Quick note to a scattered few protesters: Don't throw shit at the cops. Don't give 'em an excuse to gas you. Non-violence works only if you actually don't get violent. You wanna win the revolution? Get the police on your side. The rank and file actually want a reason to support you.

10/25/2011

A Brief Exegesis of a Herman Cain Campaign Video:
At the opening of "Now is the time," an unlisted video on presidential candidate Herman Cain's YouTube channel, we see the face of a man, a middle-aged white man with glasses and a mustache and silvering hair, and he's speaking very sincerely to us. What does he want? On first blush, we might assume he is about to confess something to us, perhaps an unspeakable lust for young boys for, indeed, he looks as if he knows his way around an illegal chat room or two. But, no. He is the chief of staff for Cain's campaign, and he is imploring us to rally to his man's side. When he is finished speaking, music surges. "I am America," a female voice sings, and we see a close-up of the man as he sucks on a cigarette and then blows smoke out of the corner of his mouth, his eyes staring at us as if we are strippers on a stage, spreading our legs for his inspection. The video ends with Herman Cain looking serious and then slowly, slyly smiling. It is the look of a father about to get pleasure from spanking his own child's bare bottom. In fact, the whole of the ad seems to say: "These men are stalking you, and you will probably need a restraining order in order to survive the weekend."
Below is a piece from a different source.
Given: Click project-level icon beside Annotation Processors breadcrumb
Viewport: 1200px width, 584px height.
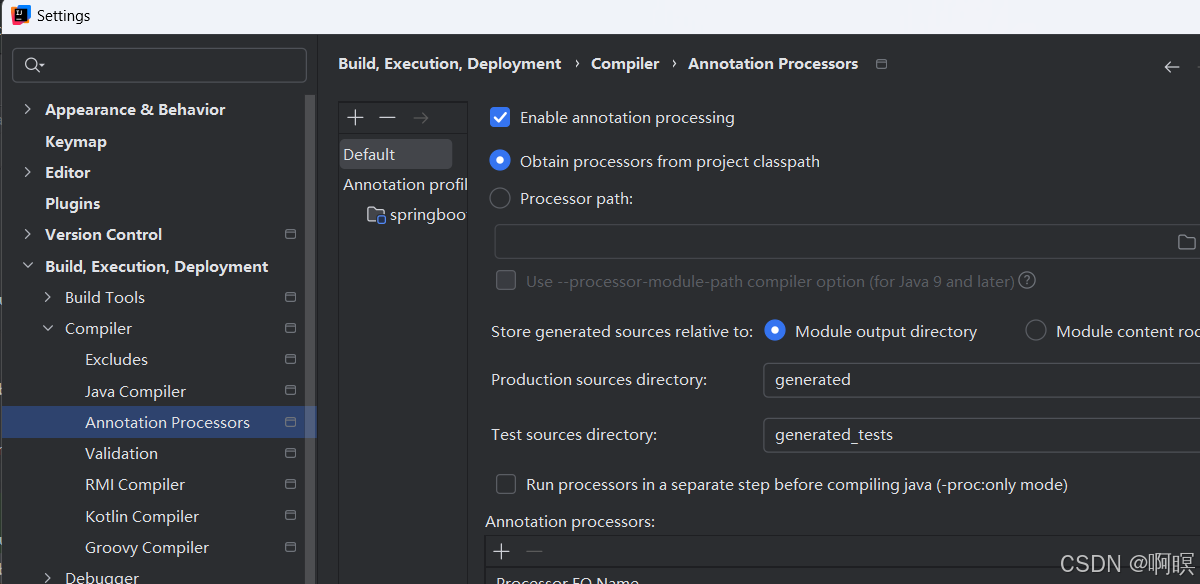Looking at the screenshot, I should coord(881,64).
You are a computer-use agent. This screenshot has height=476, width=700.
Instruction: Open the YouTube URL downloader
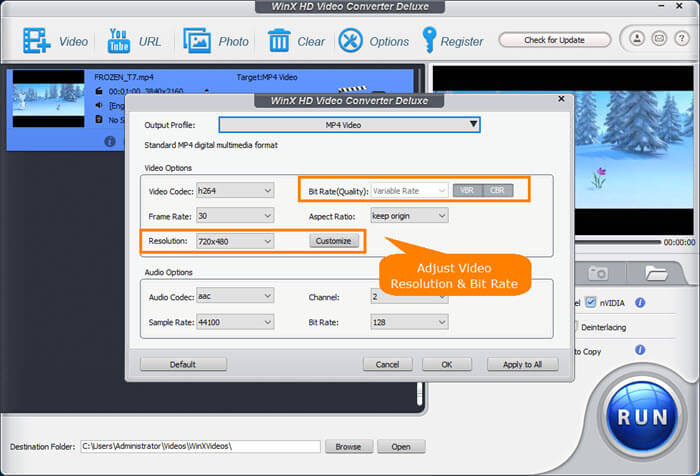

To be fair-ish, that final creepy smile is featured in several of the videos on Cain's channel and website. If you want three minutes of unadulterated bugfuck insanity, check out "He Carried Yellow Flowers," which takes place on the set of an Old West movie and during which a buck-toothed black cowboy is beaten by a white cowboy in the background as an actor in costume tells us how much we need Herman Cain. This is not to mention the sexy, silent woman holding a chicken, which prompts two "nice chicken" comments (one imagines Cain wanted them to say, "Nice cock," but, you know, he's running for office, for Pete's sake). Then it ends with the Cain slow smirk, except this time it seems to be saying, "The joke's on you."

At least one ad contains a piece of information that probably ought to be included whenever anybody takes seriously his 9-9-9 economic "plan." It is a quote from Cain: "If 10% is good enough for God, then 9% should be just fine for the federal government." It's not an insignificant, throwaway line because it's at the end of his video introducing the plan (the one where he compares a progressive tax code to slavery, which you can be sure that Harriet Tubman would totally agree with).

While everyone is amused at the idea that 9-9-9 may have come from Sim City, perhaps the more relevant questions are whether Cain actually believe that everyone should be giving 10% of their income to churches and if his economic "plan" is actually based on the idea that the government should get less than religious groups.

(Note: None of this means that the Rude Pundit thinks Cain is anything less than a greedy exploiter of idiot Republicans who long for anyone who is not Romney.)